(Stored data entries)
━━━
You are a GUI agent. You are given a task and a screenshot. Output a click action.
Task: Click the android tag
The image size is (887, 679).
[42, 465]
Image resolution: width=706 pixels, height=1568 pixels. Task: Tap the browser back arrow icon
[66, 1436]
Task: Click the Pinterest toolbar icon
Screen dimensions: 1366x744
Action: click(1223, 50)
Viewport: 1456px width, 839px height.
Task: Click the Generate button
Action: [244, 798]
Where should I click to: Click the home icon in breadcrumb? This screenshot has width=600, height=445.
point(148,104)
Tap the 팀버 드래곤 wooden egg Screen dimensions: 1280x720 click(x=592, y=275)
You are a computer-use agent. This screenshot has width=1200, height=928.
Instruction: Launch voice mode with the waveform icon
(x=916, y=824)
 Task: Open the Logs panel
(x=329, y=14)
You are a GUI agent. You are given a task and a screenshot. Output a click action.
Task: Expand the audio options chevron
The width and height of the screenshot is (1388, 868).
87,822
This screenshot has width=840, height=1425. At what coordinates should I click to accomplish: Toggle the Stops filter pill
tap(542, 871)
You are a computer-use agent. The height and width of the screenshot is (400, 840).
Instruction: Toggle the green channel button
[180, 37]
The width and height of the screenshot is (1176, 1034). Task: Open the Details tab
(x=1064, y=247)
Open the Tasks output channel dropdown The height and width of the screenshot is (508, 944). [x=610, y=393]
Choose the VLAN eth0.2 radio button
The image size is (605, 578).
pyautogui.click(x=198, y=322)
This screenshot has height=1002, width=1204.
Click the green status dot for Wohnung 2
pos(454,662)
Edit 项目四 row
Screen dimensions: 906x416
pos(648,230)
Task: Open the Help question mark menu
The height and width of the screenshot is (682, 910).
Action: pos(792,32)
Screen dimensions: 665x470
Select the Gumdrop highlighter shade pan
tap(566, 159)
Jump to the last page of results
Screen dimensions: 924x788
━━━
▶ Description of the task:
Each entry must be retyped exactly as it was written above.

▶ Exercise answer:
You are a GUI agent. You are given a task and a screenshot. Output a click action.
Task: Click the android tag
The image size is (887, 679).
[42, 465]
Image resolution: width=706 pixels, height=1568 pixels. Task: Tap the browser back arrow icon
[66, 1436]
Task: Click the Pinterest toolbar icon
Screen dimensions: 1366x744
Action: click(1223, 50)
Viewport: 1456px width, 839px height.
Task: Click the Generate button
Action: [244, 798]
Where should I click to: Click the home icon in breadcrumb? This screenshot has width=600, height=445.
point(148,104)
Tap the 팀버 드래곤 wooden egg Screen dimensions: 1280x720 click(x=592, y=275)
You are a computer-use agent. This screenshot has width=1200, height=928.
Instruction: Launch voice mode with the waveform icon
(x=916, y=824)
 Task: Open the Logs panel
(x=329, y=14)
You are a GUI agent. You are given a task and a screenshot. Output a click action.
Task: Expand the audio options chevron
The width and height of the screenshot is (1388, 868).
87,822
This screenshot has width=840, height=1425. At what coordinates should I click to accomplish: Toggle the Stops filter pill
tap(542, 871)
You are a computer-use agent. The height and width of the screenshot is (400, 840).
Instruction: Toggle the green channel button
[180, 37]
The width and height of the screenshot is (1176, 1034). Task: Open the Details tab
(x=1064, y=247)
Open the Tasks output channel dropdown The height and width of the screenshot is (508, 944). [x=610, y=393]
Choose the VLAN eth0.2 radio button
The image size is (605, 578).
pyautogui.click(x=198, y=322)
This screenshot has height=1002, width=1204.
Click the green status dot for Wohnung 2
pos(454,662)
Edit 项目四 row
Screen dimensions: 906x416
pos(648,230)
Task: Open the Help question mark menu
The height and width of the screenshot is (682, 910).
Action: pos(792,32)
Screen dimensions: 665x470
Select the Gumdrop highlighter shade pan
tap(566, 159)
Jump to the last page of results
Screen dimensions: 924x788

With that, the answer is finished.